Work request:
In the lines below, the string "giải" may appear; say how many lines hold it and give nothing more.

Extracted information:
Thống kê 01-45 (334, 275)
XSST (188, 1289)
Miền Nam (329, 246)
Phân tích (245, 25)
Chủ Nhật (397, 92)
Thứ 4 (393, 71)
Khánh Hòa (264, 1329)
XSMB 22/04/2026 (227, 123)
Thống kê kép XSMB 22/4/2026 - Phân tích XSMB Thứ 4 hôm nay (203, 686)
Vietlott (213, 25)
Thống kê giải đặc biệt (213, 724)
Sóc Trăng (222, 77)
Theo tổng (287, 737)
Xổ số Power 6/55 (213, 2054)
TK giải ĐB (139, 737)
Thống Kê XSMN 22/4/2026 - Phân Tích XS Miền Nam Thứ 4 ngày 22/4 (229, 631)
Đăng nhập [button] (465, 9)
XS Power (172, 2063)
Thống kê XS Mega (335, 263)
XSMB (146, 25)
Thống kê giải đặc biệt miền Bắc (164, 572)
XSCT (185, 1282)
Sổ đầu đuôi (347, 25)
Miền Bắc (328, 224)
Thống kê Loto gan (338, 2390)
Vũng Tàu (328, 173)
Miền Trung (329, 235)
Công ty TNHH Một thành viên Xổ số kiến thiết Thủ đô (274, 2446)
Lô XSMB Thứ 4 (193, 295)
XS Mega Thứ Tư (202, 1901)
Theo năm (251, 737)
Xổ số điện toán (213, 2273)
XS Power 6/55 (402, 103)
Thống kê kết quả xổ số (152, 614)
--
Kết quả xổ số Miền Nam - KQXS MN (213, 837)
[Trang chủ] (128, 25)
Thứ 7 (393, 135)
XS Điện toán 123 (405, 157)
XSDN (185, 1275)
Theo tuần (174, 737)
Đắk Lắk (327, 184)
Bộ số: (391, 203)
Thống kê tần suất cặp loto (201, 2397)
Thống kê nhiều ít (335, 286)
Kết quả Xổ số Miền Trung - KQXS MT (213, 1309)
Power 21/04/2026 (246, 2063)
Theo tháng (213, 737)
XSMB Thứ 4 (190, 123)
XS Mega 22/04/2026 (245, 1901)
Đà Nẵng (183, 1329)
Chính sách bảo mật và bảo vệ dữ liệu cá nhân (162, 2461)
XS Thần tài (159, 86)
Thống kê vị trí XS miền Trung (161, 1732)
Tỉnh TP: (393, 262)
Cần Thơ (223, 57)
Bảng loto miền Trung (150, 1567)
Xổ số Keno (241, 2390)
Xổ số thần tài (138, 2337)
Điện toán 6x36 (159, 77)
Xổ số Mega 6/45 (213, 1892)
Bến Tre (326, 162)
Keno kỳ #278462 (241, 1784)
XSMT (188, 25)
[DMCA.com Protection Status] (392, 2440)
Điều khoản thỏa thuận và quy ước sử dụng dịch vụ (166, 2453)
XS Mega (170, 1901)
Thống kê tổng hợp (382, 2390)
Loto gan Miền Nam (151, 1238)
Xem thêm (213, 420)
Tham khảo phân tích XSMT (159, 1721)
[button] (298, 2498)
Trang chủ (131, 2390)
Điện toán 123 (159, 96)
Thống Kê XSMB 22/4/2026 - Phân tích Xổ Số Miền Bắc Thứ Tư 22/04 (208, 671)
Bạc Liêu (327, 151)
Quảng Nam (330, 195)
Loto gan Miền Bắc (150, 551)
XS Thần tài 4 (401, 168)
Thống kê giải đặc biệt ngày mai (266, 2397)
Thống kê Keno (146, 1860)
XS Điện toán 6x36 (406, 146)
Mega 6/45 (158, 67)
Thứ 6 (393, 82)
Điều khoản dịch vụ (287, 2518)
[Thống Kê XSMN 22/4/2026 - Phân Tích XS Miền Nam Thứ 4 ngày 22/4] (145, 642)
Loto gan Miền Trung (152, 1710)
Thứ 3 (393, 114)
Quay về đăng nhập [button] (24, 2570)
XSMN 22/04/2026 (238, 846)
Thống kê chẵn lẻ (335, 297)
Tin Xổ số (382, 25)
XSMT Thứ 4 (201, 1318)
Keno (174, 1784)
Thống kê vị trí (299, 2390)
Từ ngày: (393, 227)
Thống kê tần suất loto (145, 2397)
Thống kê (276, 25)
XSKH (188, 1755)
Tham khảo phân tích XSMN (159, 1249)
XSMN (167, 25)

Output below:
4